All entries must be set down once more, precisely as given.
BEGIN Task material
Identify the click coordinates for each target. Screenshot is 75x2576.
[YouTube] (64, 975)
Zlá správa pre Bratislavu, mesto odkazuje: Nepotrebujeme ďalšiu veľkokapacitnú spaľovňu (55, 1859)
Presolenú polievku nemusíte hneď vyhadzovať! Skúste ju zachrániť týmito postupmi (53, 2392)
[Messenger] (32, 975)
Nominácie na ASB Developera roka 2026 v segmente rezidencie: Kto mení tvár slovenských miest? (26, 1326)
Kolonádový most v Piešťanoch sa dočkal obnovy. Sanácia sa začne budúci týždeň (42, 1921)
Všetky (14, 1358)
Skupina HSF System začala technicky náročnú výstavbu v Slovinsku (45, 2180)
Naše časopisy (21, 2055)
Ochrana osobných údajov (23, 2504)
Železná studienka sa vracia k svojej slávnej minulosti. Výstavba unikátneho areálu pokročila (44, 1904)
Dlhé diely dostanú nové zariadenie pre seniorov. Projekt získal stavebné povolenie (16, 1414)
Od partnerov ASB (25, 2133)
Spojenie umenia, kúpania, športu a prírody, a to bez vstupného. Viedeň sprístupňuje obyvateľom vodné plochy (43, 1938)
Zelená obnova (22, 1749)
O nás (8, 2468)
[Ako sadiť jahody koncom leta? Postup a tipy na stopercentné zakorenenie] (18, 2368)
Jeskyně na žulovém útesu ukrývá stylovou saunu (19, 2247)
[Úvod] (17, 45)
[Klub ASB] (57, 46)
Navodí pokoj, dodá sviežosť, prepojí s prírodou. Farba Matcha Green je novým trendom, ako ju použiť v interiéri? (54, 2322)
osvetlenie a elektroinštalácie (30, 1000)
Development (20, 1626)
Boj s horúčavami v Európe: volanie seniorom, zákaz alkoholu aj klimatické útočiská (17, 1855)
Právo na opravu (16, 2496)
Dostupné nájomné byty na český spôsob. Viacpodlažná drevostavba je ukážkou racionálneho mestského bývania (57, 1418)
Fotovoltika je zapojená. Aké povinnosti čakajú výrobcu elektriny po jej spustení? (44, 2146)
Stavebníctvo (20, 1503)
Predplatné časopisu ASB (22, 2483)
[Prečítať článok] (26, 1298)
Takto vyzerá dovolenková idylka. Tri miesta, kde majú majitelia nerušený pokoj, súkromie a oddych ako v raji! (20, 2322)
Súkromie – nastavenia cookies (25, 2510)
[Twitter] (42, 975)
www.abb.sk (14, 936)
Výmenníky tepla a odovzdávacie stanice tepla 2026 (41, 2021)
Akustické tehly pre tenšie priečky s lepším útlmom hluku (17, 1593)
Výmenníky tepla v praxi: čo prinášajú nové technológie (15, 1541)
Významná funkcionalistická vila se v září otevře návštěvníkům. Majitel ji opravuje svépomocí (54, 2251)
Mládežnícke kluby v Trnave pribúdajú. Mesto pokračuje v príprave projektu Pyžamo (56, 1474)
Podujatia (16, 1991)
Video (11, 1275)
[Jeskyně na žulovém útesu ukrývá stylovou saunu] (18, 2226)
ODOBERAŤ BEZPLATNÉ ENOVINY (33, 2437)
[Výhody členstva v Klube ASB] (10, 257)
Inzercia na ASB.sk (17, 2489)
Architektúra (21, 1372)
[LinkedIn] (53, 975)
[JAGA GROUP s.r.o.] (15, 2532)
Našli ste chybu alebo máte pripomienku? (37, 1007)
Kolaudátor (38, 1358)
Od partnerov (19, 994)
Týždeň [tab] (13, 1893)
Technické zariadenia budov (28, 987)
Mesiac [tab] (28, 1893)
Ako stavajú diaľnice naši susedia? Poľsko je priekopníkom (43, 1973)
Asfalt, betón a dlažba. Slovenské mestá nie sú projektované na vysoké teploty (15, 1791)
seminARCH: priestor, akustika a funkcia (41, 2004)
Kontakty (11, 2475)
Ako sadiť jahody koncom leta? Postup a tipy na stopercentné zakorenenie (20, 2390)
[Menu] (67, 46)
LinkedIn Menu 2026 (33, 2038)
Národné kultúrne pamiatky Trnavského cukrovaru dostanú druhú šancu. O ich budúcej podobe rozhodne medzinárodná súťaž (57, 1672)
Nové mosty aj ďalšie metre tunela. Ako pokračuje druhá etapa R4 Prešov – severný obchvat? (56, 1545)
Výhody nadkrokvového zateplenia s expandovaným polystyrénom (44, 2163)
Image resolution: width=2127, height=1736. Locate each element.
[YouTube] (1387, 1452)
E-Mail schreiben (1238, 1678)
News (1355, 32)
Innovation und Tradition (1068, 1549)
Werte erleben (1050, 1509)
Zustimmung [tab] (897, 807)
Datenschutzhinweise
END Task material
**Finished exercise:**
Identify the click coordinates for each target. Screenshot is 75x2576.
[YouTube] (64, 975)
Zlá správa pre Bratislavu, mesto odkazuje: Nepotrebujeme ďalšiu veľkokapacitnú spaľovňu (55, 1859)
Presolenú polievku nemusíte hneď vyhadzovať! Skúste ju zachrániť týmito postupmi (53, 2392)
[Messenger] (32, 975)
Nominácie na ASB Developera roka 2026 v segmente rezidencie: Kto mení tvár slovenských miest? (26, 1326)
Kolonádový most v Piešťanoch sa dočkal obnovy. Sanácia sa začne budúci týždeň (42, 1921)
Všetky (14, 1358)
Skupina HSF System začala technicky náročnú výstavbu v Slovinsku (45, 2180)
Naše časopisy (21, 2055)
Ochrana osobných údajov (23, 2504)
Železná studienka sa vracia k svojej slávnej minulosti. Výstavba unikátneho areálu pokročila (44, 1904)
Dlhé diely dostanú nové zariadenie pre seniorov. Projekt získal stavebné povolenie (16, 1414)
Od partnerov ASB (25, 2133)
Spojenie umenia, kúpania, športu a prírody, a to bez vstupného. Viedeň sprístupňuje obyvateľom vodné plochy (43, 1938)
Zelená obnova (22, 1749)
O nás (8, 2468)
[Ako sadiť jahody koncom leta? Postup a tipy na stopercentné zakorenenie] (18, 2368)
Jeskyně na žulovém útesu ukrývá stylovou saunu (19, 2247)
[Úvod] (17, 45)
[Klub ASB] (57, 46)
Navodí pokoj, dodá sviežosť, prepojí s prírodou. Farba Matcha Green je novým trendom, ako ju použiť v interiéri? (54, 2322)
osvetlenie a elektroinštalácie (30, 1000)
Development (20, 1626)
Boj s horúčavami v Európe: volanie seniorom, zákaz alkoholu aj klimatické útočiská (17, 1855)
Právo na opravu (16, 2496)
Dostupné nájomné byty na český spôsob. Viacpodlažná drevostavba je ukážkou racionálneho mestského bývania (57, 1418)
Fotovoltika je zapojená. Aké povinnosti čakajú výrobcu elektriny po jej spustení? (44, 2146)
Stavebníctvo (20, 1503)
Predplatné časopisu ASB (22, 2483)
[Prečítať článok] (26, 1298)
Takto vyzerá dovolenková idylka. Tri miesta, kde majú majitelia nerušený pokoj, súkromie a oddych ako v raji! (20, 2322)
Súkromie – nastavenia cookies (25, 2510)
[Twitter] (42, 975)
www.abb.sk (14, 936)
Výmenníky tepla a odovzdávacie stanice tepla 2026 (41, 2021)
Akustické tehly pre tenšie priečky s lepším útlmom hluku (17, 1593)
Výmenníky tepla v praxi: čo prinášajú nové technológie (15, 1541)
Významná funkcionalistická vila se v září otevře návštěvníkům. Majitel ji opravuje svépomocí (54, 2251)
Mládežnícke kluby v Trnave pribúdajú. Mesto pokračuje v príprave projektu Pyžamo (56, 1474)
Podujatia (16, 1991)
Video (11, 1275)
[Jeskyně na žulovém útesu ukrývá stylovou saunu] (18, 2226)
ODOBERAŤ BEZPLATNÉ ENOVINY (33, 2437)
[Výhody členstva v Klube ASB] (10, 257)
Inzercia na ASB.sk (17, 2489)
Architektúra (21, 1372)
[LinkedIn] (53, 975)
[JAGA GROUP s.r.o.] (15, 2532)
Našli ste chybu alebo máte pripomienku? (37, 1007)
Kolaudátor (38, 1358)
Od partnerov (19, 994)
Týždeň [tab] (13, 1893)
Technické zariadenia budov (28, 987)
Mesiac [tab] (28, 1893)
Ako stavajú diaľnice naši susedia? Poľsko je priekopníkom (43, 1973)
Asfalt, betón a dlažba. Slovenské mestá nie sú projektované na vysoké teploty (15, 1791)
seminARCH: priestor, akustika a funkcia (41, 2004)
Kontakty (11, 2475)
Ako sadiť jahody koncom leta? Postup a tipy na stopercentné zakorenenie (20, 2390)
[Menu] (67, 46)
LinkedIn Menu 2026 (33, 2038)
Národné kultúrne pamiatky Trnavského cukrovaru dostanú druhú šancu. O ich budúcej podobe rozhodne medzinárodná súťaž (57, 1672)
Nové mosty aj ďalšie metre tunela. Ako pokračuje druhá etapa R4 Prešov – severný obchvat? (56, 1545)
Výhody nadkrokvového zateplenia s expandovaným polystyrénom (44, 2163)
Image resolution: width=2127, height=1736. Locate each element.
[YouTube] (1387, 1452)
E-Mail schreiben (1238, 1678)
News (1355, 32)
Innovation und Tradition (1068, 1549)
Werte erleben (1050, 1509)
Zustimmung [tab] (897, 807)
Datenschutzhinweise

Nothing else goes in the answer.